The first thing is to determine what user and group Apache is running as ("www-data" is typical for both on Ubuntu, so I'll assume this). Changing the owner/group of LocalSettings.php will not affect this, only changing the Apache config or command line options will. For sanity's sake, I'd suggest staying with the default.

Then you must have proper permissions to read the file you're trying to include. To read the file '/home/lawgyont/external_includes/00003/0000304elsincludes.php', the www-data user or group must have:

• execute permission on /home
• execute permission on /home/lawgyont
• execute permission on /home/lawgyont/external_includes
• execute permission on /home/lawgyont/external_includes/00003
• read permission on /home/lawgyont/external_includes/00003/0000304elsincludes.php

It is typical for users' home directories to have execute permissions set for others (everyone), so you probably will not need to change this.

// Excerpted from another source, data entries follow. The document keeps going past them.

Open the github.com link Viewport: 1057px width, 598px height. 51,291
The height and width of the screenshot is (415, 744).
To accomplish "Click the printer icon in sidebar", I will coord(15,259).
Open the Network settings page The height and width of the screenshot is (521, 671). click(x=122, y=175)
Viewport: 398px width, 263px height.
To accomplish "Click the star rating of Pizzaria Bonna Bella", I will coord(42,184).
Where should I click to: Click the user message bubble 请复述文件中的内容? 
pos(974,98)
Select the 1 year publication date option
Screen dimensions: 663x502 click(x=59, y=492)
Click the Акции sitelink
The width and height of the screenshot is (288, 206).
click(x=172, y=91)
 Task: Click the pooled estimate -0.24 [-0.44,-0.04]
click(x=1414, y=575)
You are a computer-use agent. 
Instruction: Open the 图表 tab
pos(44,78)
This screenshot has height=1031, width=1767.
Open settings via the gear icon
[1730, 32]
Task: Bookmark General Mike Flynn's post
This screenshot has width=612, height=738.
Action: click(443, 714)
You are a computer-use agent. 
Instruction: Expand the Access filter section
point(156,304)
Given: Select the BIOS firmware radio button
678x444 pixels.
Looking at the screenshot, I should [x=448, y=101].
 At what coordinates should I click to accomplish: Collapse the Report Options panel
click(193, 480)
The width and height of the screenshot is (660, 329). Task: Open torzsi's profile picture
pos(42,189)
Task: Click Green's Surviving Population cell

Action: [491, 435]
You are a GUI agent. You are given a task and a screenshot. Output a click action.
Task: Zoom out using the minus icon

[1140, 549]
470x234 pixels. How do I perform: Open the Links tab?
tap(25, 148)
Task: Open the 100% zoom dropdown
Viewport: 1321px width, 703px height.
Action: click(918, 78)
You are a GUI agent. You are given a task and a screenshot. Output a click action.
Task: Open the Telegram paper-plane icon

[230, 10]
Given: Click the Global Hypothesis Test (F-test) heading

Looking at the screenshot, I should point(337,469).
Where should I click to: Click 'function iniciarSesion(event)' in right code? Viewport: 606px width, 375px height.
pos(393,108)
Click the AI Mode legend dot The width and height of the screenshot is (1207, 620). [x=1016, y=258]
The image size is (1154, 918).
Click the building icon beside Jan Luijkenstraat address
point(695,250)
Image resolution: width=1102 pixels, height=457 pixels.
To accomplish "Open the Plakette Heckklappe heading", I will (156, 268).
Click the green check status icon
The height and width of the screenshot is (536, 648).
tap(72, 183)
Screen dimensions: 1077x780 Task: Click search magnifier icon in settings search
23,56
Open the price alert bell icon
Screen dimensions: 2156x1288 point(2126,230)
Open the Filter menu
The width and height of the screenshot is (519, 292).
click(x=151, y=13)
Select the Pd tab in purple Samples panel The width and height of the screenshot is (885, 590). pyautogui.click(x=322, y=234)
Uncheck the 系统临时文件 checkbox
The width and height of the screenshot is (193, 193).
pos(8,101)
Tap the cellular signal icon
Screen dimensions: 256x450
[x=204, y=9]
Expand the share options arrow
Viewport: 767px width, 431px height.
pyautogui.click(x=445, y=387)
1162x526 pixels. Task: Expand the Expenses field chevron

Likely the easiest way to make the file itself readable by Apache (but not by everyone on the system) is:

# cd /home/lawgyont/external_includes/00003/
# chgrp -v www-data 0000304elsincludes.php
changed group of `0000304elsincludes.php' to www-data
# chmod -v 640 0000304elsincludes.php
mode of `0000304elsincludes.php' changed to 0640 (rw-r-----)
# ls -l 0000304elsincludes.php
-rw-r----- 1 root www-data 123 Mar 15 18:41 0000304elsincludes.php

I think that ought to work, but I'm not very familiar with Mediawiki...

Yes! Thank you for the very helpful reply. I'm up and running. Sometimes when I stare at something for hours on end, I miss the obvious.

Thanks for the reminder on the "x" permissions bit in higher-level directories - can't cd to read something without it....

I also moved the "include" file out of the home directory (doesn't really belong there in any case) and fixed permissions to be a bit more consistent with my other systems.